Provided entries ▸
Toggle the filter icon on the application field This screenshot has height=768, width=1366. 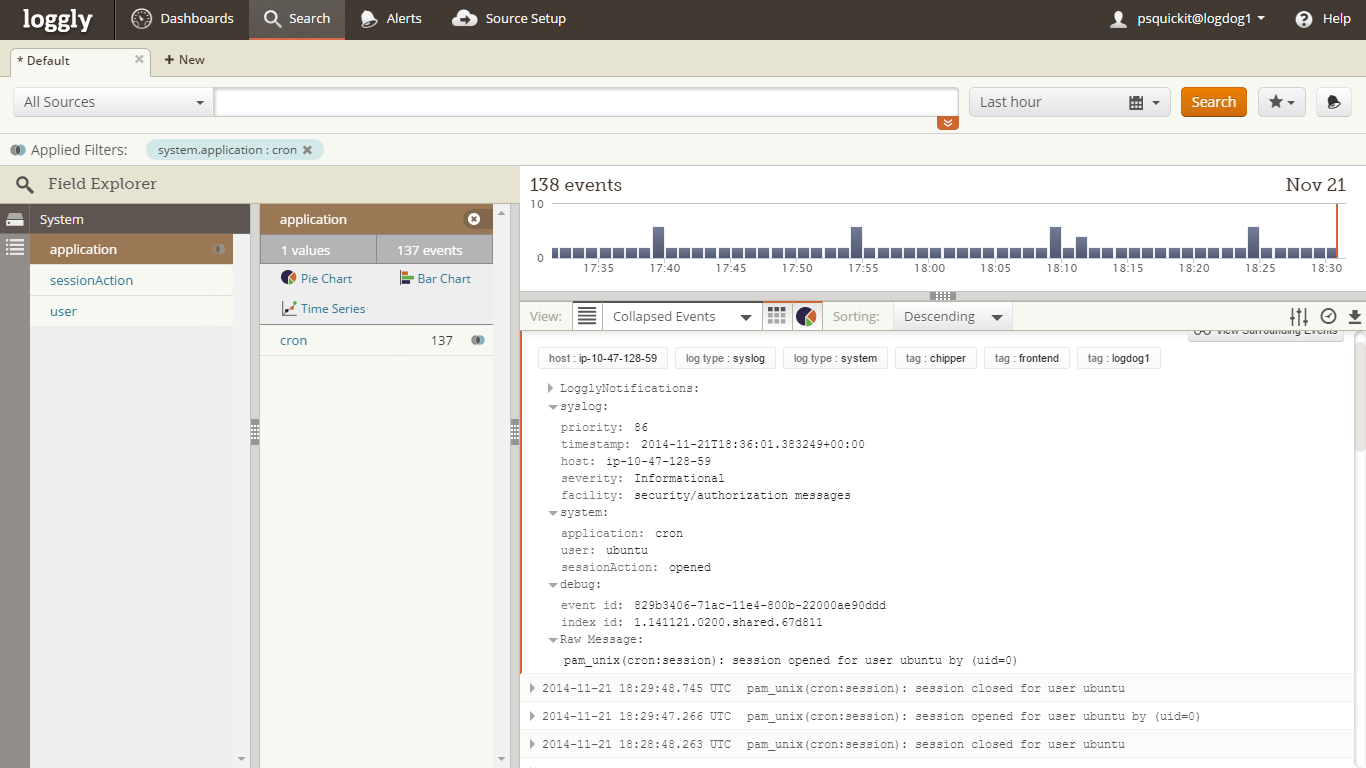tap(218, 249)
==
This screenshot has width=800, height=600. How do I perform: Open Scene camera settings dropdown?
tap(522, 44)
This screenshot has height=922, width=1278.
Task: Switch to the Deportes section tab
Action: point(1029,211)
...
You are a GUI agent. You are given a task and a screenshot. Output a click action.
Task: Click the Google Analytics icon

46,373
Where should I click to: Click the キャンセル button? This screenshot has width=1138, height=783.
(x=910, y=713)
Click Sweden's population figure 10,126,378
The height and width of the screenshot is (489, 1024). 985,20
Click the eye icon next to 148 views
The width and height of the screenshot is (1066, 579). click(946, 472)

Directive ▸ Repeat the rows from the line containing "Where should I" through the line containing "The height and", both included.

Final result ▸
Where should I click to: Click the キャンセル button? This screenshot has width=1138, height=783.
(x=910, y=713)
Click Sweden's population figure 10,126,378
The height and width of the screenshot is (489, 1024). 985,20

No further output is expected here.